In the above diagram, during segment (6), the Device provides a Signer serial. The Signer serial is a number stored by the device which identifies the specific Issuer keypair used to sign the device’s Issuer Certificate, as Ledger does not use the same Issuer keypair for every device.
The Signer certificate chain is generated, sent to the device, and verified from (7) to (11). The Device certificate chain is generated, sent to the Signer, and verified from (12) to (16). In this example, both certificate chains consist of two certificates. The root certificate in the Signer certificate chain is self-signed. The final certificate in the Signer certificate chain is signed by the Signer and verifies the authenticity of the Signer ephemeral public key. The root certificate in the Device certificate chain is the Issuer Certificate (as such, verifying this certificate implicitly verifies the authenticity of the device). The final certificate in the Device certificate chain is signed by the Device and verifies the authenticity of the Device ephemeral public key.
Custom CA Public Key Enrollment
A Custom Certificate Authority has the option to generate a keypair (using
genCAPair.py) and enroll their public key onto the device (using
setupCustomCA.py). Enrolling the Custom CA public key onto the device gives them the following special privileges:
- The Custom CA can open an authenticated Secure Channel with the device (using the
--rootPrivateKeyoption of the Python Loader).
- The Custom CA can sign applications (using
signApp.py) to create a signature which can be used to avoid the user confirmation when loading the app on the device.

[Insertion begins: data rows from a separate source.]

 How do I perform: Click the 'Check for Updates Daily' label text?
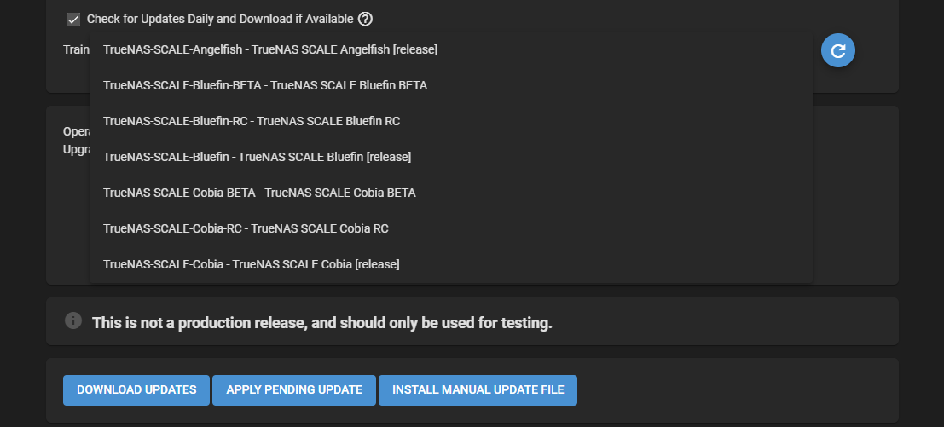click(220, 20)
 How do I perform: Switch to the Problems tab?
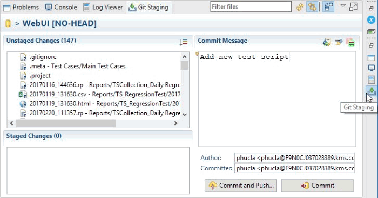tap(21, 7)
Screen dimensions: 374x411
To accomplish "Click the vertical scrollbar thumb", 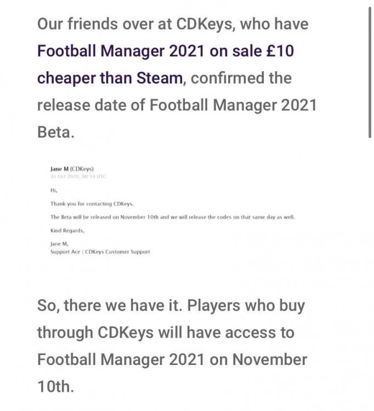I will [370, 72].
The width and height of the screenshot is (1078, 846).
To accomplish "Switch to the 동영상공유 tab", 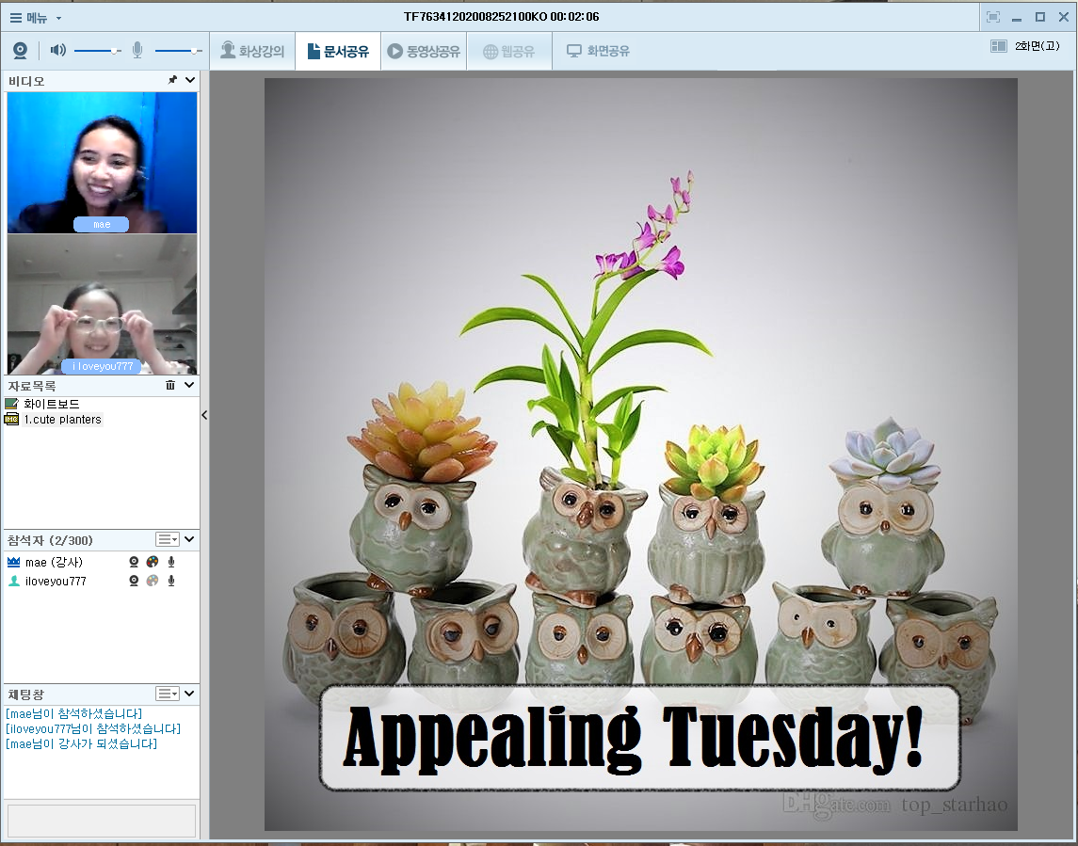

This feature may be used by BOLOS application developers to simplify the development process, but it is intended to be much wider in scope than that. This feature may also be used by third party companies to give their own application manager permissions to manage the device without needing user confirmation on every action.
Parties Involved in our Model
Below is a definition of all of the parties involved in our public key cryptography model.
Device Certificate The meaning of this term should be self-evident, however in our public key cryptography model it has a distinct meaning. Each Device has a unique public-private keypair that is known only to that device. In the factory, the Device generates it’s own public-private keypair. The Device’s private key is not known by Ledger. The Device public-private key pair can be used to sign certificates.
Issuer Certificate The Issuer is the party that initially provisions the Device. This party is always Ledger. The Issuer has a public-private keypair that can be used to sign Issuer Certificates. Note that Ledger uses multiple Issuer keypairs, not just one.
Owner Certificate An Owner is simply a party that owns and / or verifies the authenticity of a Ledger device. An Owner has a public-private keypair that can be used to sign certificates. A single Device can have zero or more Owners, and the Owner doesn’t have to be Ledger. The device uses Owner Certificates exclusively for the purposes of application attestation.
Custom CA Certificate A Custom Certificate Authority has a public-private keypair, where the public key is enrolled on the device. The Custom CA’s private key can then be used to establish an authenticated Secure Channel with the device and sign applications.
A Custom CA may be a BOLOS application developer or a third party company that would like to give their application manager special administration permissions with a BOLOS device.